(Stored records)
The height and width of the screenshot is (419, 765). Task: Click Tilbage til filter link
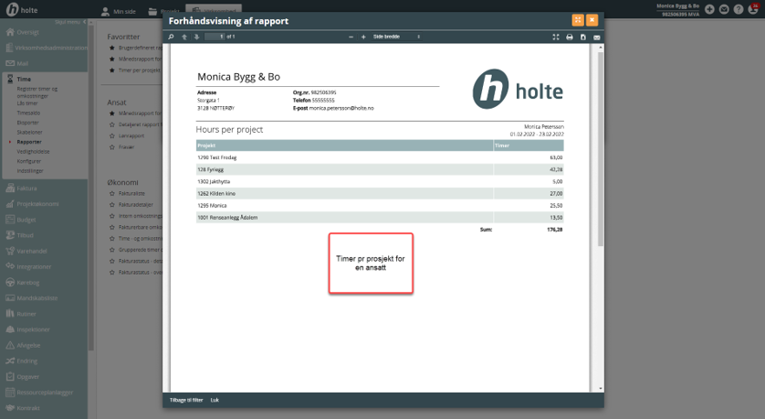tap(186, 399)
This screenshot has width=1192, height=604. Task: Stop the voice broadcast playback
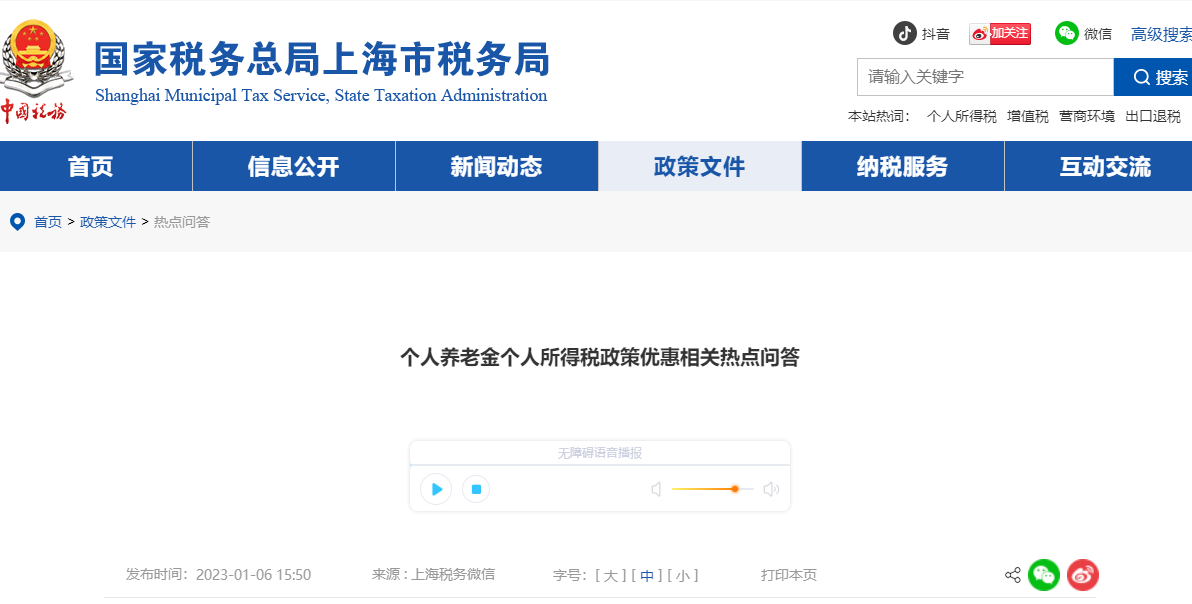[476, 489]
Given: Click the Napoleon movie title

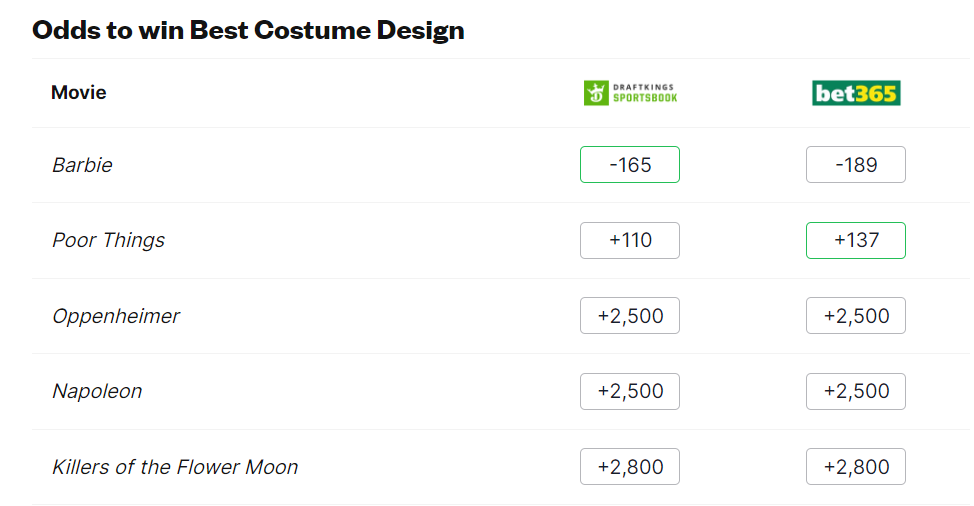Looking at the screenshot, I should (x=97, y=392).
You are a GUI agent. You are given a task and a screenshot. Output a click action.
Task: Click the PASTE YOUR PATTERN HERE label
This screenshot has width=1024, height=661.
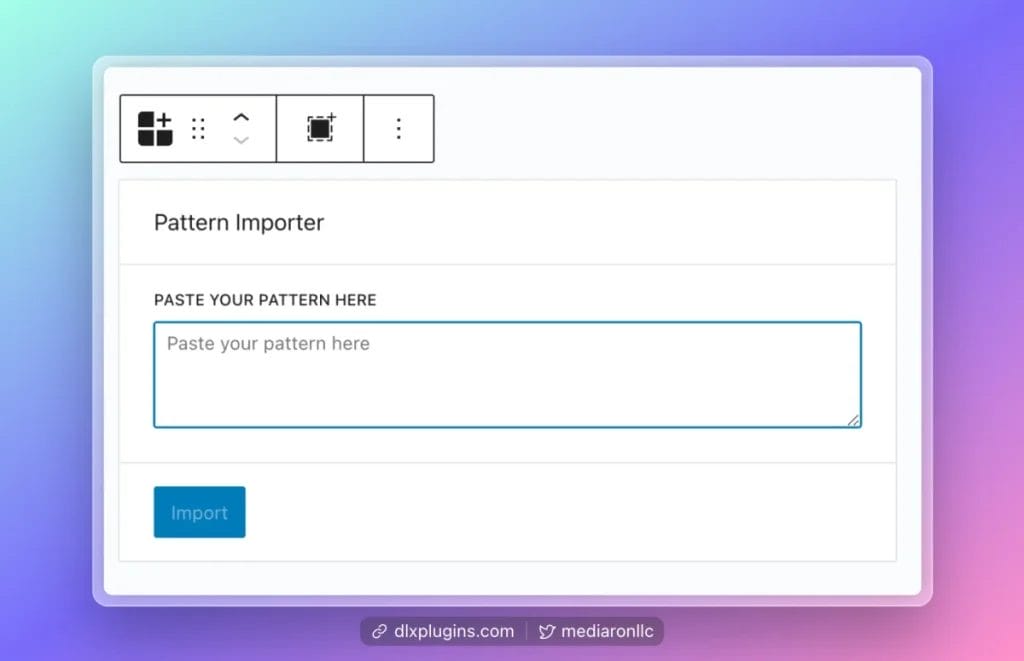(x=265, y=300)
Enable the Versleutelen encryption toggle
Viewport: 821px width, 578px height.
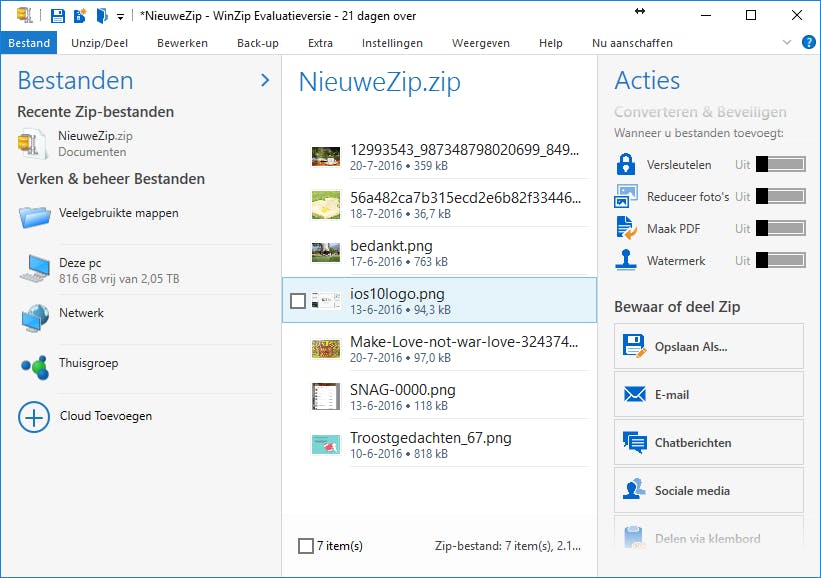pyautogui.click(x=780, y=165)
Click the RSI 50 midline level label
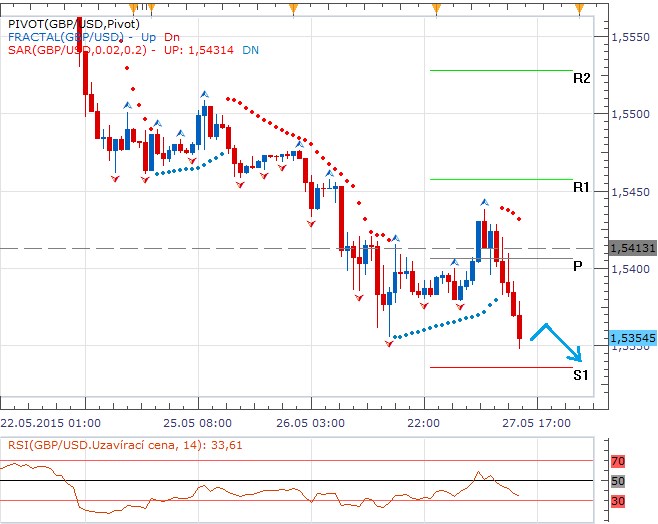The width and height of the screenshot is (658, 524). (617, 482)
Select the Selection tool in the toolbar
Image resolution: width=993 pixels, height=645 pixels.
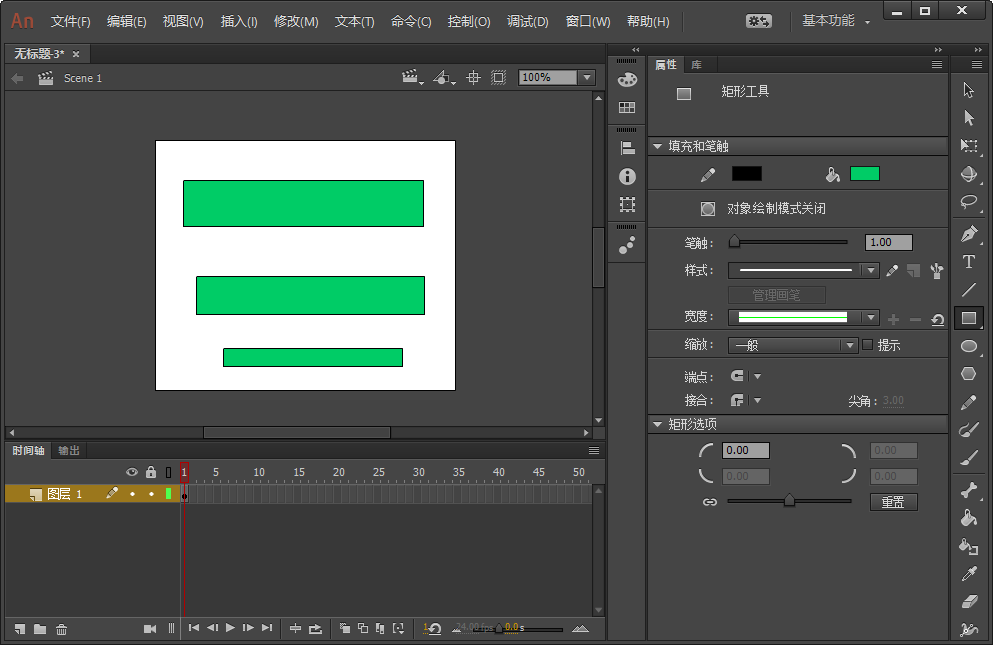point(970,89)
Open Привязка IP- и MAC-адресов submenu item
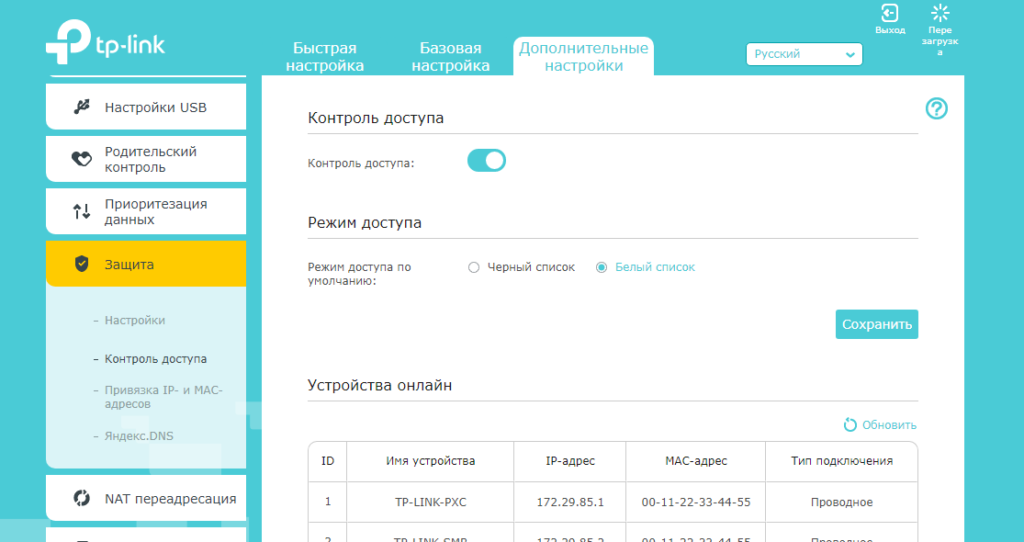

**WHAT THIS TASK INVOLVES:** Set every entry down again exactly as written, and omit the images.

**COMPLETED TASK:**
The height and width of the screenshot is (419, 765). Task: Click Tilbage til filter link
tap(186, 399)
This screenshot has width=1192, height=604. Task: Stop the voice broadcast playback
[476, 489]
Given: Click the Napoleon movie title

Looking at the screenshot, I should (x=97, y=392).
You are a GUI agent. You are given a task and a screenshot. Output a click action.
Task: Click the PASTE YOUR PATTERN HERE label
This screenshot has width=1024, height=661.
(x=265, y=300)
Enable the Versleutelen encryption toggle
Viewport: 821px width, 578px height.
pyautogui.click(x=780, y=165)
Click the RSI 50 midline level label
The width and height of the screenshot is (658, 524). (617, 482)
Select the Selection tool in the toolbar
Image resolution: width=993 pixels, height=645 pixels.
point(970,89)
Open Привязка IP- и MAC-адресов submenu item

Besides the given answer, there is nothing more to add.